Concern for waste is well founded. According to the Chief Information Officers Council, the federal government quadrupled its number of data centers between 1998 and 2010. On average these centers were using only 27% of their computer power—a percentage Washington hopes to raise through the Federal Data Center Consolidation Initiative (FDDCI).
In November, officials unveiled plans to halve the number of federal data centers from 2,094 to 1,132 by 2015, at a $5 billion savings. These include 31 NIH data centers and one center each for CDC and FDA. But just last month, the Office of Management and Budget changed the plan by redefining data centers to include facilities of smaller than 500 square feet. The new number of 3,133 data centers will be sliced by “at least 1,200” by 2015, representing a roughly 40% cutback.

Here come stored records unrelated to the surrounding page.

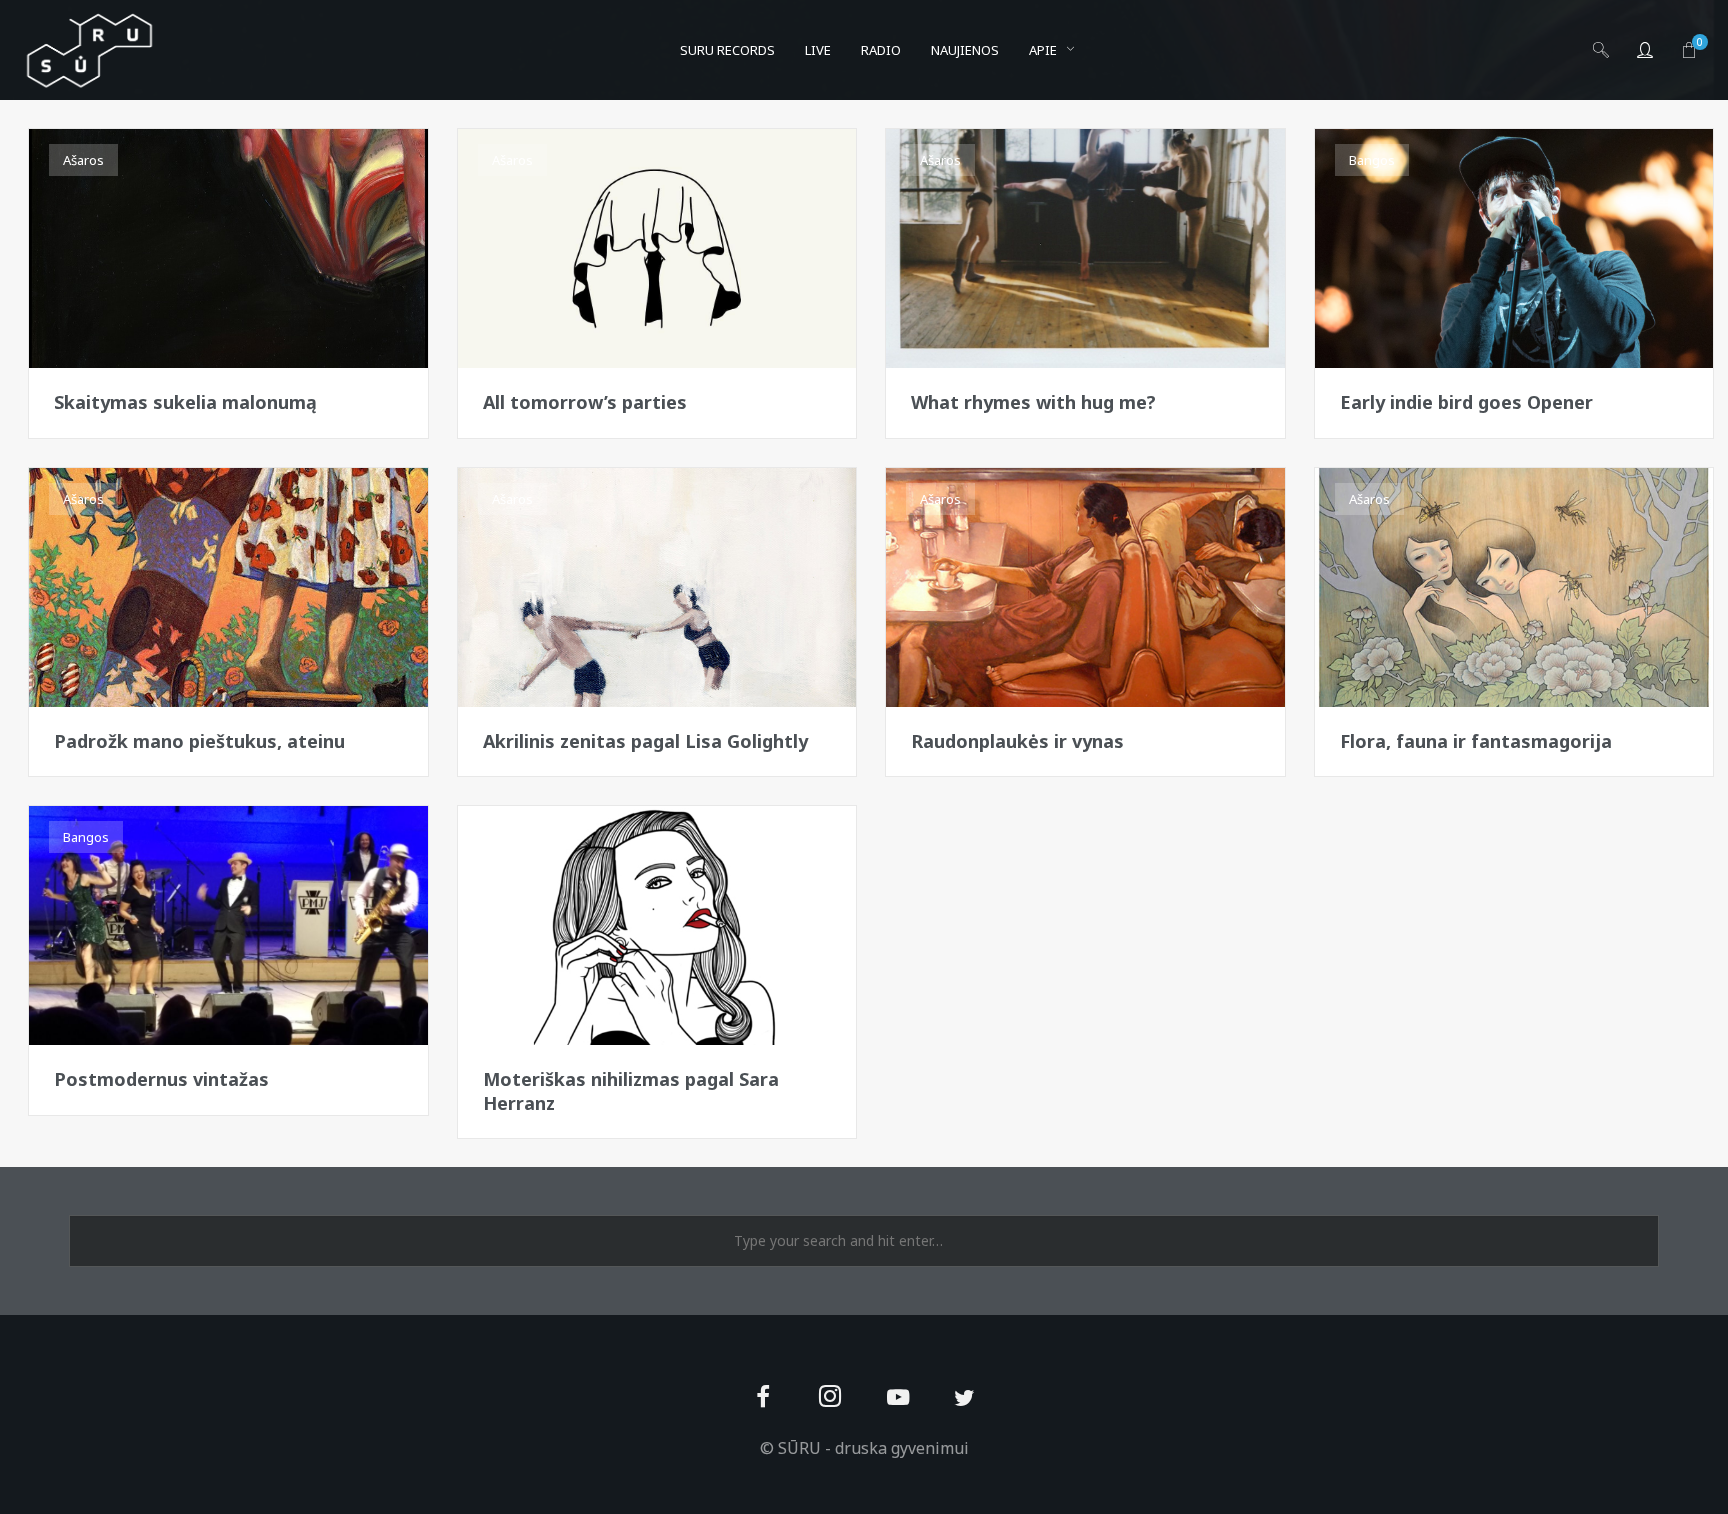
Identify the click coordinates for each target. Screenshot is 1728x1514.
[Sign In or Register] (1645, 50)
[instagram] (830, 1398)
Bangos (1372, 160)
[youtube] (898, 1408)
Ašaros (83, 160)
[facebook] (763, 1398)
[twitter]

Consolidation should entail more cross-disciplinary projects such as the Open Science Grid funded by NSF and the energy department. The grid supports some 30 virtual organizations at 80 sites worldwide, enabling some 8,000 scientists across the globe to support projects in structural biology as well as astrophysics, high-energy physics, and nanoscience.
Henschen cited a successful academic example of cross-disciplinary data collaboration with a life science application: Over the past two years, Johns Hopkins University has created a “Data-Scope,” a data supercomputer funded with a $2.2 million NSF grant. Data-Scope combines storage, fast input-output, and stream-processing capability with racks of graphic processing units.
The big data initiative offers another opportunity to not only ramp up some beneficial projects but to use savings creatively. Consolidation savings should be plowed into additional big data projects; perhaps more data could join the 1000 Genomes on the Amazon cloud or another cloud service. Or perhaps the initiative’s healthcare delivery piece could be expanded; McKinsey estimated the nation could save $200 billion, or about 8% of total expenditure, through big data.